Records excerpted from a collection
******
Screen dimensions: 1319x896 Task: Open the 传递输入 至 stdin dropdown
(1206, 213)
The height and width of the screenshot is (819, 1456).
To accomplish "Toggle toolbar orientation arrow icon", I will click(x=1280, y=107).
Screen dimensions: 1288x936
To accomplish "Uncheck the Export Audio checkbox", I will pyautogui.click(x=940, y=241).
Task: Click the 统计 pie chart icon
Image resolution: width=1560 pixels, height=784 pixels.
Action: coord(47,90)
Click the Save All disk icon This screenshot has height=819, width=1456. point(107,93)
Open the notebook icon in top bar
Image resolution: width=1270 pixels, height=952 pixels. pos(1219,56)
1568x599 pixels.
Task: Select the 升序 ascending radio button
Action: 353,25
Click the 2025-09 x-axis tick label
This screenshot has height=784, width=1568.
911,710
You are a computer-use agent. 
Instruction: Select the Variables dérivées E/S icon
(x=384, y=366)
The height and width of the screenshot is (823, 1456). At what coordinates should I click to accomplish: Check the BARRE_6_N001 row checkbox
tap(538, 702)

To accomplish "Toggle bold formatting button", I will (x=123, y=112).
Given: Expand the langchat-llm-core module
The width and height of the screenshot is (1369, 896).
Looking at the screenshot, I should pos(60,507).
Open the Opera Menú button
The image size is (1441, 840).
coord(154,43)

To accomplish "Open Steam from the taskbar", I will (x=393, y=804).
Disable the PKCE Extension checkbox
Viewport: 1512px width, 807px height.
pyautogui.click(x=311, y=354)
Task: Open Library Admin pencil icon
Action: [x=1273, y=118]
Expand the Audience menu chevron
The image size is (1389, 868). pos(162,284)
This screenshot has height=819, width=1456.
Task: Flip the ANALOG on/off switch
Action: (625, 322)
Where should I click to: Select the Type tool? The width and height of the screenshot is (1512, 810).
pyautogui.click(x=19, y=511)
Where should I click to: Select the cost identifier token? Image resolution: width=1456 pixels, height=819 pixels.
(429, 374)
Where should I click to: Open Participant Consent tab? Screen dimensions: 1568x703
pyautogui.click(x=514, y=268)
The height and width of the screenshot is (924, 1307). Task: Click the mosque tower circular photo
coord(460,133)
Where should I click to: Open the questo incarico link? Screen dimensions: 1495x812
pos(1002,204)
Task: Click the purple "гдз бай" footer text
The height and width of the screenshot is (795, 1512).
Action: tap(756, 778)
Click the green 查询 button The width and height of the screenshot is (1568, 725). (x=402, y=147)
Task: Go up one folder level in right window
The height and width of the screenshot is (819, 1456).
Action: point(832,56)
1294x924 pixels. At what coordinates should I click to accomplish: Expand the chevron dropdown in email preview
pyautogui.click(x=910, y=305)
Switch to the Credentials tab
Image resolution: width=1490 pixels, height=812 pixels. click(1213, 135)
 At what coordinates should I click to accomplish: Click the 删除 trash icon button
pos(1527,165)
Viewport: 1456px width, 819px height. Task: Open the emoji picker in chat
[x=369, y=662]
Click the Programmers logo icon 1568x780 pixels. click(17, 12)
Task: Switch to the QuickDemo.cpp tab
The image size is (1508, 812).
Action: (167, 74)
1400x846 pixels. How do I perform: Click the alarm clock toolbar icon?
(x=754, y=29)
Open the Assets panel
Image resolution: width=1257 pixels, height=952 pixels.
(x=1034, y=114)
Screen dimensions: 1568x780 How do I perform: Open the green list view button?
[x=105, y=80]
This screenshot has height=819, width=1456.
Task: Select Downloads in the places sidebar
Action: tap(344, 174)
******
From the line that contains "Click the Programmers" through the end of the records above, print every line exactly and nothing else.

Click the Programmers logo icon 1568x780 pixels. click(17, 12)
Task: Switch to the QuickDemo.cpp tab
The image size is (1508, 812).
Action: (167, 74)
1400x846 pixels. How do I perform: Click the alarm clock toolbar icon?
(x=754, y=29)
Open the Assets panel
Image resolution: width=1257 pixels, height=952 pixels.
(x=1034, y=114)
Screen dimensions: 1568x780 How do I perform: Open the green list view button?
[x=105, y=80]
This screenshot has height=819, width=1456.
Task: Select Downloads in the places sidebar
Action: tap(344, 174)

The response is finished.